The IRS also has been working with the tax industry and state revenue departments as part of the Security Summit initiative to continue strengthening processing systems to protect taxpayers from identity theft and refund fraud. A number of new provisions are being added in 2017 to expand progress made during the past year.
Refunds in 2017
Choosing e-file and direct deposit for refunds remains the fastest and safest way to file an accurate income tax return and receive a refund.
The IRS still anticipates issuing more than nine out of 10 refunds in less than 21 days, but there are some important factors to keep in mind for taxpayers.
Beginning in 2017, a new law requires the IRS to hold refunds on tax returns claiming the Earned Income Tax Credit or the Additional Child Tax Credit until mid-February. Under the change required by Congress in the Protecting Americans from Tax Hikes (PATH) Act, the IRS must hold the entire refund — even the portion not associated with the EITC and ACTC — until at least Feb. 15. This change helps ensure that taxpayers get the refund they are owed by giving the IRS more time to help detect and prevent fraud.
As in past years, the IRS will begin accepting and processing tax returns once the filing season begins. All taxpayers should file as usual, and tax return preparers should also submit returns as they normally do — including returns claiming EITC and ACTC.
━━━━━━━━━━
**Questions to answer:**
1 – According to the passage on 2017 tax refunds, until what date must the IRS hold refunds on returns that claim the Earned Income Tax Credit or the Additional Child Tax Credit?
2 – Reproduce the passage on 2017 tax refunds word for word, from "The IRS also" to "receive a refund.".

**Recorded information:**
━━━━━━━━━━
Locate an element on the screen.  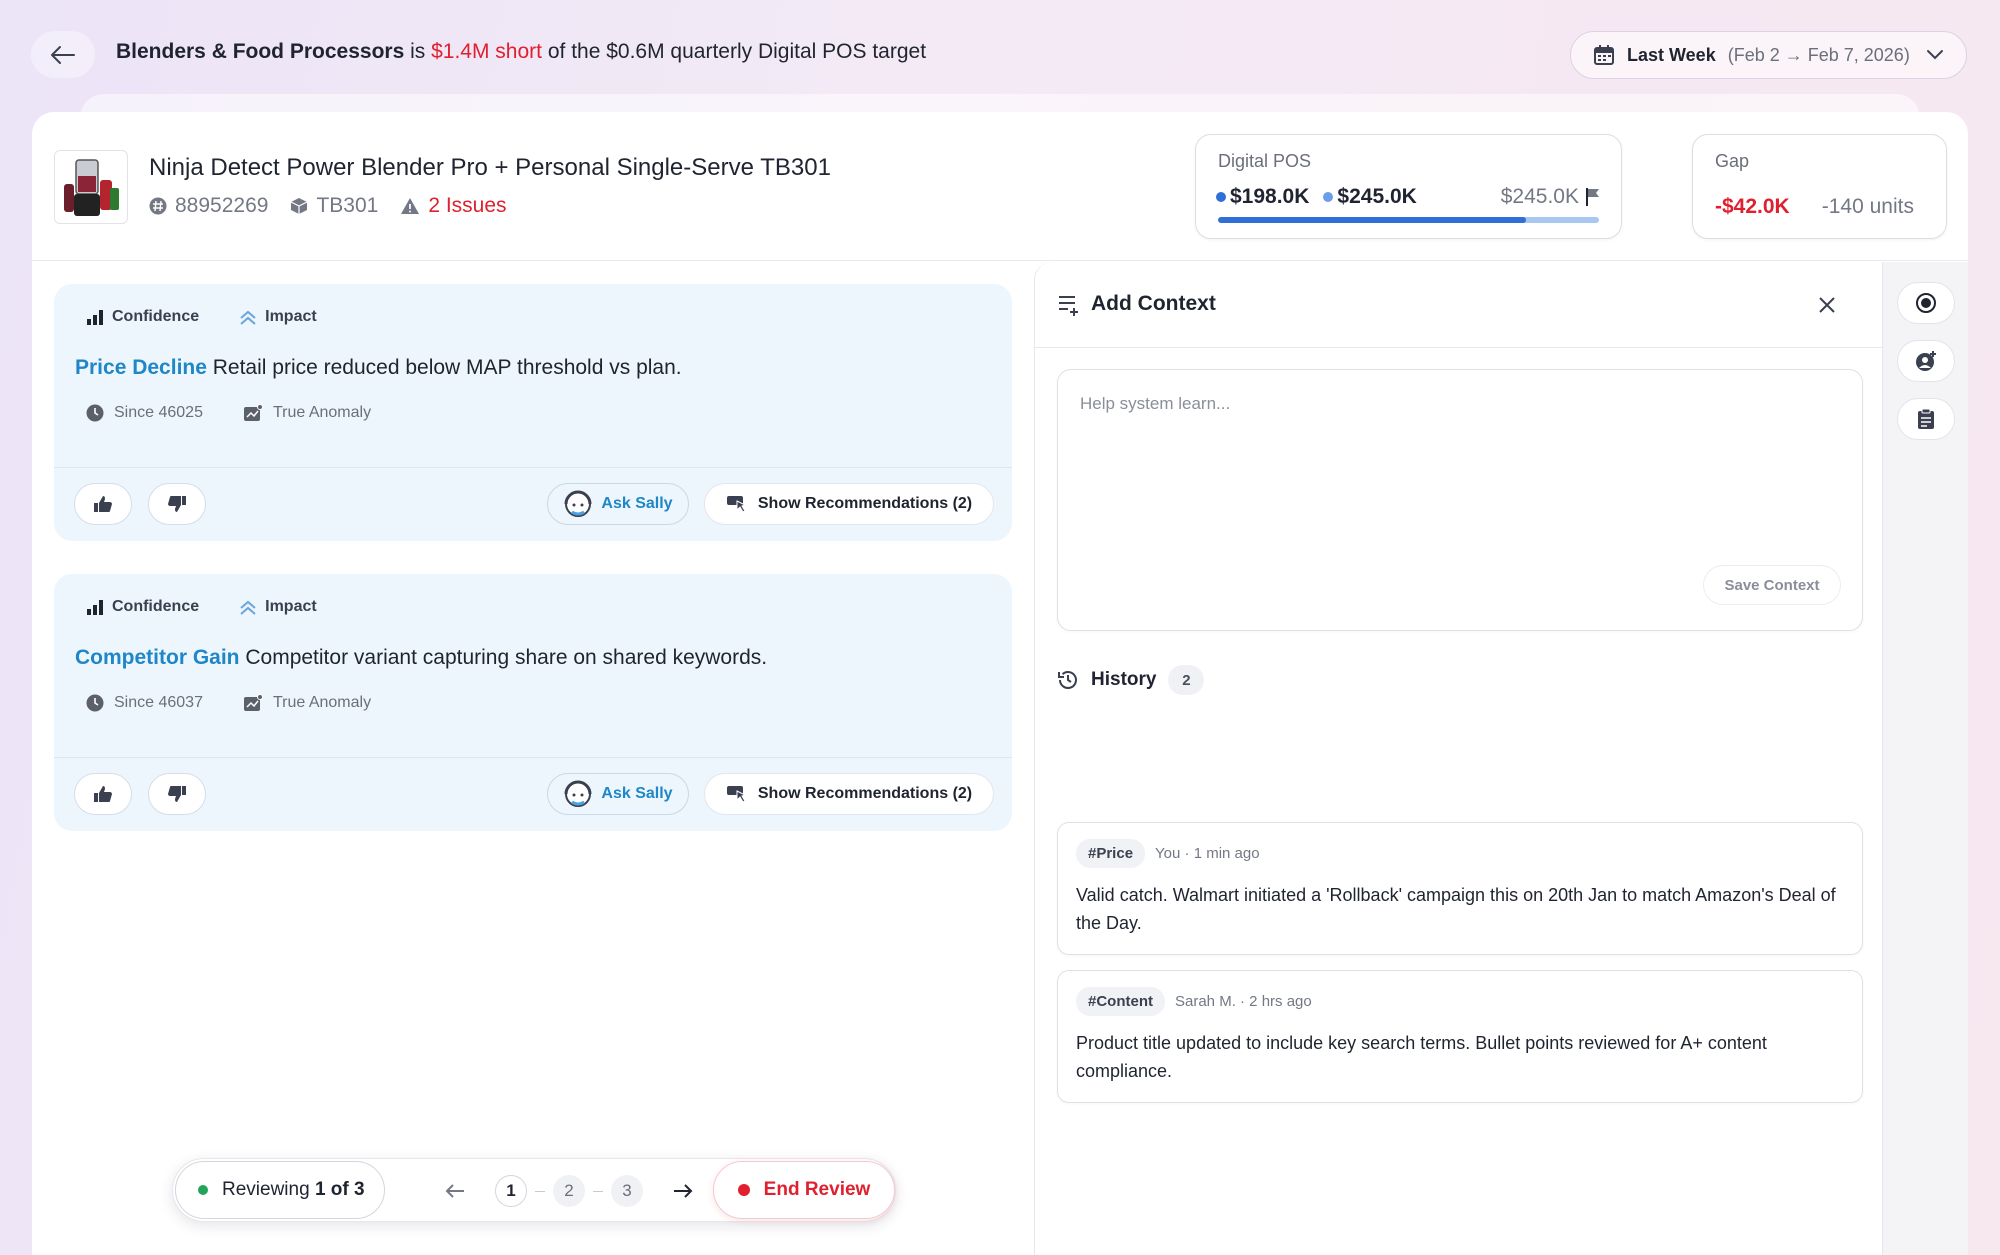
━━━━━━━━━━
**Results of the tasks:**
1 – Until at least Feb. 15.

2 –
The IRS also has been working with the tax industry and state revenue departments as part of the Security Summit initiative to continue strengthening processing systems to protect taxpayers from identity theft and refund fraud. A number of new provisions are being added in 2017 to expand progress made during the past year.
Refunds in 2017
Choosing e-file and direct deposit for refunds remains the fastest and safest way to file an accurate income tax return and receive a refund.